● Stated exercise: Reproduce every one of the entries below character for character, keeping each line unchanged and in its original order.

■ ■ ■ ■ ■ ■ ■

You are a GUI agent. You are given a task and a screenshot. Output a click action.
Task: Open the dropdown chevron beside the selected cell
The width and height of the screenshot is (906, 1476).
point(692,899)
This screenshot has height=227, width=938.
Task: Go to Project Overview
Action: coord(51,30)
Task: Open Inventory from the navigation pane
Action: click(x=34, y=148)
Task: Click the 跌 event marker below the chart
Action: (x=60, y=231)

■ ■ ■ ■ ■ ■ ■

● In response:
You are a GUI agent. You are given a task and a screenshot. Output a click action.
Task: Open the dropdown chevron beside the selected cell
The width and height of the screenshot is (906, 1476).
point(692,899)
This screenshot has height=227, width=938.
Task: Go to Project Overview
Action: coord(51,30)
Task: Open Inventory from the navigation pane
Action: click(x=34, y=148)
Task: Click the 跌 event marker below the chart
Action: (x=60, y=231)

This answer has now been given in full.